The ivory is part of a cache the United States has confiscated over 25 years. The move is one of the first in a string of goals the Obama administration will tackle to combat wildlife trafficking, which has exponentially increased in recent years.
"In the past two years we have seen a dramatic escalation in wildlife trafficking that hasn't been seen in the past," said Dan Ashe, director of the Fish and Wildlife Service, at a press briefing on Tuesday. "This is very sophisticated, highly organized, syndicated trafficking."
The U.S. is the second largest consumer of illegally traded wildlife products behind China.

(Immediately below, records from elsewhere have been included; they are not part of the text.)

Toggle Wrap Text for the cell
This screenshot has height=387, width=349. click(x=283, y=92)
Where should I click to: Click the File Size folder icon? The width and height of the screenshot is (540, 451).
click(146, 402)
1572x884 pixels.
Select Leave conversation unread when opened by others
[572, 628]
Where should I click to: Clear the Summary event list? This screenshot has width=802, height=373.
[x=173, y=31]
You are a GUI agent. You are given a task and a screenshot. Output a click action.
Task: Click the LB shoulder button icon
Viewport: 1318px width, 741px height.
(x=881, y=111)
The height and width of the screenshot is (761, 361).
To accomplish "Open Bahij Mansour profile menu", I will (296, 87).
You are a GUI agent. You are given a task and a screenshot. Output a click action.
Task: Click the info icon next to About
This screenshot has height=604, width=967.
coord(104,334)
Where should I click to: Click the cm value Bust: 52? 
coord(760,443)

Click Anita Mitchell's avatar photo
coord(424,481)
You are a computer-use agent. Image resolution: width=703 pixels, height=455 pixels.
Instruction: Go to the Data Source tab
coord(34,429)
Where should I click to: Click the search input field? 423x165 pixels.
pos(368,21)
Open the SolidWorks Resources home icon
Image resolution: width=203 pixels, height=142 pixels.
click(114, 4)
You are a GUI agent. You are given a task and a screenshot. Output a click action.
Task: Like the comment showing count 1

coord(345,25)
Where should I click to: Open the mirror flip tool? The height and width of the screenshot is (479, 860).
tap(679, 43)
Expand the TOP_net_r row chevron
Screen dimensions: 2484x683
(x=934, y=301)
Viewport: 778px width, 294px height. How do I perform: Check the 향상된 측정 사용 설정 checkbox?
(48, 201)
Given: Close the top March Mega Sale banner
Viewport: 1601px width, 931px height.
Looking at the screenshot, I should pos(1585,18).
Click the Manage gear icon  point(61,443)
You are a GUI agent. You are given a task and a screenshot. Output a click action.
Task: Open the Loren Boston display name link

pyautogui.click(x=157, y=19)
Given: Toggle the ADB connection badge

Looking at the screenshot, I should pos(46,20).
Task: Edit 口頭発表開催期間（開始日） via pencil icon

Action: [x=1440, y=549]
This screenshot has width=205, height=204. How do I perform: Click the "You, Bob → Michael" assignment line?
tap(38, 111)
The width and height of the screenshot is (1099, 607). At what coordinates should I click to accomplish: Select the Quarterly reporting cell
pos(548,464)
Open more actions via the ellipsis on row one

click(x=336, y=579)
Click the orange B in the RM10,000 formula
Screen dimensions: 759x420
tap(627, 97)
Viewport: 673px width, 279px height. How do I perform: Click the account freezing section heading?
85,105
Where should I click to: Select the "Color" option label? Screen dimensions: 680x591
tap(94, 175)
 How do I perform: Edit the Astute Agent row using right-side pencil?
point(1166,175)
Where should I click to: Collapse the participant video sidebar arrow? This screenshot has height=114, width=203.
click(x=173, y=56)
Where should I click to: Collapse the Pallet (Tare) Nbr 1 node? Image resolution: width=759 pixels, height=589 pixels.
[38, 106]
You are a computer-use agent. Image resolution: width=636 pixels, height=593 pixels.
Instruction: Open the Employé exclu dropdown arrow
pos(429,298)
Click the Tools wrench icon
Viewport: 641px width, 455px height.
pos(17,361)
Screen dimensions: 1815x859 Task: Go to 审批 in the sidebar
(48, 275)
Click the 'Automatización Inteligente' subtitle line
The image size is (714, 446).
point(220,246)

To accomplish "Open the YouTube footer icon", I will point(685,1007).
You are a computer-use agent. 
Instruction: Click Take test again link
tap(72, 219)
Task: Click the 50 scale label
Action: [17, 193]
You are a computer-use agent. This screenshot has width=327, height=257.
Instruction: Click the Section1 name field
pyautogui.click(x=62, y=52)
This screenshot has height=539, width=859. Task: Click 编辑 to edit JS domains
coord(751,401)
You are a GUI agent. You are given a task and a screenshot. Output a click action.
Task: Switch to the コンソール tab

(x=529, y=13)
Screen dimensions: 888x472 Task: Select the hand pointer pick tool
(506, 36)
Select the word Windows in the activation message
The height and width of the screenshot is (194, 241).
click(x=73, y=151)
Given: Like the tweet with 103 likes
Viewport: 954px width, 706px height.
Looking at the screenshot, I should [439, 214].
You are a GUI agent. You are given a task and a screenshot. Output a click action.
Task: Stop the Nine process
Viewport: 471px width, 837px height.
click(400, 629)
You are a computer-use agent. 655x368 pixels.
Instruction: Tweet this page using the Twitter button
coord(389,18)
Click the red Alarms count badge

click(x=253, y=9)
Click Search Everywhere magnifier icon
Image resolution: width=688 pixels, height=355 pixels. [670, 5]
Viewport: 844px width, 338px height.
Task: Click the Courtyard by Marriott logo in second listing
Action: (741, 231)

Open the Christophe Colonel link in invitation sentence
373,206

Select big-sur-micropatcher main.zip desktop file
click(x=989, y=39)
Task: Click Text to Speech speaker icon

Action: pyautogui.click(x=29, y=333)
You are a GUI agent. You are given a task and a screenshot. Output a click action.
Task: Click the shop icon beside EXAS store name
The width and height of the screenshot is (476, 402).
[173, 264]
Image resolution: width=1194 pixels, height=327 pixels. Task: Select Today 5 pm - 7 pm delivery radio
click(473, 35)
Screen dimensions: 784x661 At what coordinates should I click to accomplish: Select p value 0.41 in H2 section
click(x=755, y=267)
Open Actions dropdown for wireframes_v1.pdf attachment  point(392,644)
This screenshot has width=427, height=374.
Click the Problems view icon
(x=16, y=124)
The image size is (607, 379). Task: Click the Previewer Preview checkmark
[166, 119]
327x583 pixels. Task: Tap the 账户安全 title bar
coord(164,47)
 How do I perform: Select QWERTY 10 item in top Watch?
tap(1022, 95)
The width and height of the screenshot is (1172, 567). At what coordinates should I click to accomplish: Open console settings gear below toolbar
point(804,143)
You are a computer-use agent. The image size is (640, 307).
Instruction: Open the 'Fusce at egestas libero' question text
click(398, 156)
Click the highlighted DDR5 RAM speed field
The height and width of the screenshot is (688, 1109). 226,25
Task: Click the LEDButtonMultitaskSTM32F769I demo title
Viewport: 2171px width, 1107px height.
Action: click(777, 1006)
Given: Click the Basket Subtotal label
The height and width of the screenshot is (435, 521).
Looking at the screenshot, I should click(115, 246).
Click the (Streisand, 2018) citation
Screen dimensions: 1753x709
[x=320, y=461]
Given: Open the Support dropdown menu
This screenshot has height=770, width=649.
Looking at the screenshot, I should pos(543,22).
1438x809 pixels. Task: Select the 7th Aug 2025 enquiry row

Administration officials hope that by crushing the ivory it will send a signal to other countries that the U.S. does not value it as a product.
Agencies plan on reaching out to China and Thailand — both countries have strong cultural ties to ivory — in curbing demand for the product.
"This is no longer a conservation problem," said Kerri-Ann Jones, assistant secretary for Oceans and International Environmental and Scientific Affairs.
Jones said a partnership across U.S. agencies and with countries that are a part of the supply, demand and transit in the illegal trafficking chain will work together under the executive order issued by President Obama earlier this year.
"How do you reduce demand," Jones said. "With a full court press to address and stop the problem."